Jan. 22 (Bloomberg) -- Nebraska Governor Dave Heineman approved TransCanada Corp.’s revised route for the Keystone XL pipeline, clearing the way for a final decision from U.S. regulators on the project that would bring Canadian oil to the Texas coast.
The new route avoids Nebraska’s Sand Hills, an environmentally sensitive region overlaying the Ogallala aquifer, the state’s main source of groundwater. The pipeline will still cross the aquifer, though in a less sensitive area, according to a letter Heineman, a Republican, sent today to President Barack Obama and Secretary of State Hillary Clinton informing them of his decision.
“Keystone would have minimal environmental impacts in Nebraska,” Heineman said in the letter. “The concerns of Nebraskans have had a major influence on the pipeline route, the mitigation commitments and this evaluation.”
Heineman requested that Nebraska’s environmental review and route approval be added to the study underway by the U.S. State Department, which has authority over the project because it crosses an international border. TransCanada executives have said U.S. approval for the pipeline may come by the end of March. Victoria Nuland, a spokesman for the State Department, said the review won’t be ready by then.
“Keystone XL is the most studied cross-border pipeline ever proposed, and it remains in America’s national interests to approve a pipeline that will have a minimal impact on the environment,” Russ Girling, chief executive officer for the Calgary-based pipeline company, said today in an e-mailed statement.

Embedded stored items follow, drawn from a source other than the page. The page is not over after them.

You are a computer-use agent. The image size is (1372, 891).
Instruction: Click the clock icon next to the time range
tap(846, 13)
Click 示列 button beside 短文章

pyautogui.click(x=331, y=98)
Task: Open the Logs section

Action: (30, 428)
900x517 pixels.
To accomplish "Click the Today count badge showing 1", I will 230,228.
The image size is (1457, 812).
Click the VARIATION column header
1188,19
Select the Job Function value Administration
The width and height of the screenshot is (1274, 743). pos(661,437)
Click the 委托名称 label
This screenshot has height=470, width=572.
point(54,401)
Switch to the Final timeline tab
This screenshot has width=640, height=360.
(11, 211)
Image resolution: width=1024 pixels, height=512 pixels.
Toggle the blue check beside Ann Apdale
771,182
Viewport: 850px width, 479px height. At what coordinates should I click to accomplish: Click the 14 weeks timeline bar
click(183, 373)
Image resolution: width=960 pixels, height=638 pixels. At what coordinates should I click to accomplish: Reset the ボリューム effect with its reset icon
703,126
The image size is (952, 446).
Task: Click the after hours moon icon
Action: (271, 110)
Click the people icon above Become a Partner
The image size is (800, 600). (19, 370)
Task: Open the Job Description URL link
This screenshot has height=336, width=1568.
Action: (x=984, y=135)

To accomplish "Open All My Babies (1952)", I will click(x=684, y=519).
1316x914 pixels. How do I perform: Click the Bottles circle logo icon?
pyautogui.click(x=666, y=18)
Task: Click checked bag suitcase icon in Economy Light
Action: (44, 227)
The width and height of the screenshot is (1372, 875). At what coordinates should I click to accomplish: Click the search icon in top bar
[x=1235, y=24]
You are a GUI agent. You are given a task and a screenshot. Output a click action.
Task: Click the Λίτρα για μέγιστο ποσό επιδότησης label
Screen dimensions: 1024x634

Supporters of the 1,661-mile (2,762-kilometer) project have said it will provide thousands of jobs and help the U.S. avoid dependence on energy sources from politically unstable places. Critics have turned the pipeline proposal into an environmental debate over Canada’s oil sands and the heavy crude’s contributions to air and water pollution. Blocking pipeline transport of the oil to markets in the U.S. and overseas may jeopardize development of the resource.
Producing and using western Canadian crude adds annual carbon dioxide emissions equivalent to 6 million cars compared to conventional crude, said Anthony Swift, staff attorney for the Natural Resources Defense Council.
Approving the pipeline would be inconsistent with the environmental vision the president described in his second inaugural address yesterday, Swift said in a telephone interview today.
“We’re running out of time for action, and the problem with Keystone XL is that it locks in a dirtier source of energy for 50 years,” he said.
Obama can offset any potential increase in emissions from oil sands by encouraging more use of cleaner-burning natural gas in U.S. power plants instead of coal, said Kevin Book, managing director at ClearView Energy Partners LLC, a Washington-based policy analysis company.
TransCanada’s original permit request to build the $7.6 billion pipeline, planned to stretch from Alberta’s oil sands to Gulf Coast refineries, was delayed and ultimately rejected last year by the U.S. State Department after Heineman and other Nebraska officials criticized the route.
The project should now get “the final green light,” U.S. Senator Mike Johanns, a Nebraska Republican who opposed TransCanada’s original route, said in a statement. “I hope President Obama will swiftly approve the project so we can take a significant step forward in meeting our energy needs.”
Jane Kleeb, executive director of Bold Nebraska, a group that opposes the project, said Heineman’s approval was “one of the biggest flip-flops in Nebraska political history.”
“He approved the pipeline route that crosses the aquifer after he asked Obama to deny the route that crossed the aquifer,” she said in an e-mail today.
After the initial proposal was rejected last year, TransCanada broke the project into two pieces, one running from Alberta to Steele City, Nebraska, and the other from Oklahoma to Texas refineries. Construction has begun on the southern portion of the pipeline, and environmental activists have been arrested in several areas of Texas after staging protests or chaining themselves to construction equipment.
The Nebraska decision now shifts the debate to larger economic and national security questions, Steven Paget, an analyst at FirstEnergy Capital Corp. in Calgary, said in a telephone interview.
“I always believe local opposition is usually the most powerful opposition,” said Paget, who has a market perform rating on TransCanada and doesn’t own any of its stock. The Obama administration must now decide, “does the U.S. want to source more oil from Canada, versus continuing to supply from other areas of the world?”
TransCanada fell less than 1 percent to C$48.78 at the close in Toronto.